INFORMATION PROVIDED —
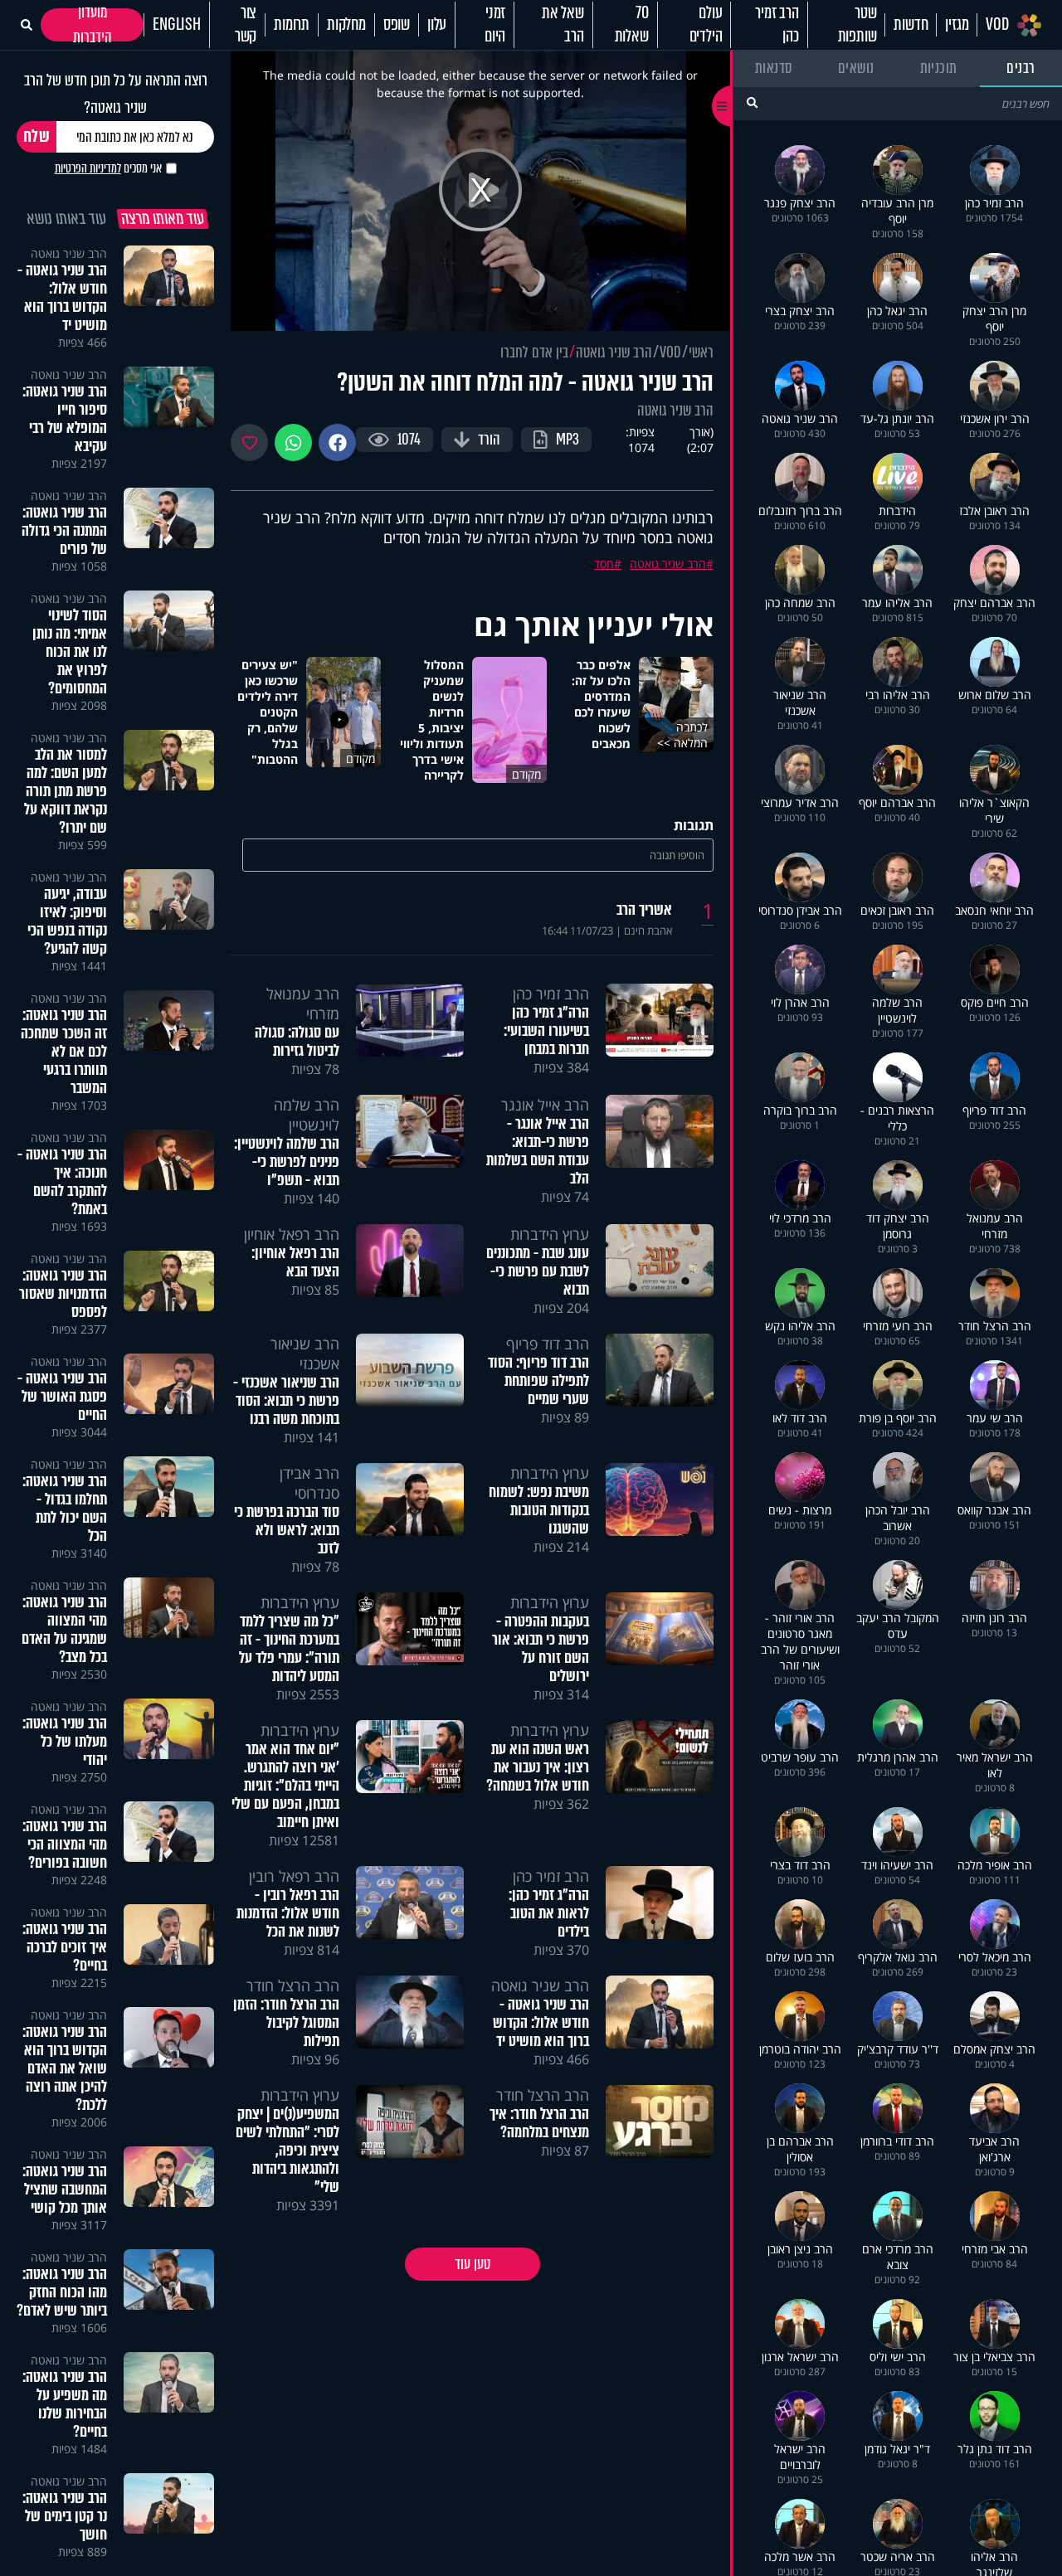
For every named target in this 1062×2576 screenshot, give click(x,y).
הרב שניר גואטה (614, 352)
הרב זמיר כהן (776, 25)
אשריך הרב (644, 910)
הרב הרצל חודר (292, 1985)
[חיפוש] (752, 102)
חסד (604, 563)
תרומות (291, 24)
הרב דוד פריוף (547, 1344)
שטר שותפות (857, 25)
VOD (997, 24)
==
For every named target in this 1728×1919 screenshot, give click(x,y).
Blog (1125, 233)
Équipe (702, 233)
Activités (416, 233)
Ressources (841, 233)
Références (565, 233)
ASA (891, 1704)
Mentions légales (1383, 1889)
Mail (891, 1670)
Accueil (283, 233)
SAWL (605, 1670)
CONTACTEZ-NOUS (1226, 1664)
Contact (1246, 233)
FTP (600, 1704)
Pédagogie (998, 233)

TASK BRIEF — What lines in the data above contain the word "give"? Show them all.

ANSWER FOR THIS EXERCISE —
For every named target in this 1062×2576 screenshot, give click(x,y).
For every named target in this 1728×1919 screenshot, give click(x,y).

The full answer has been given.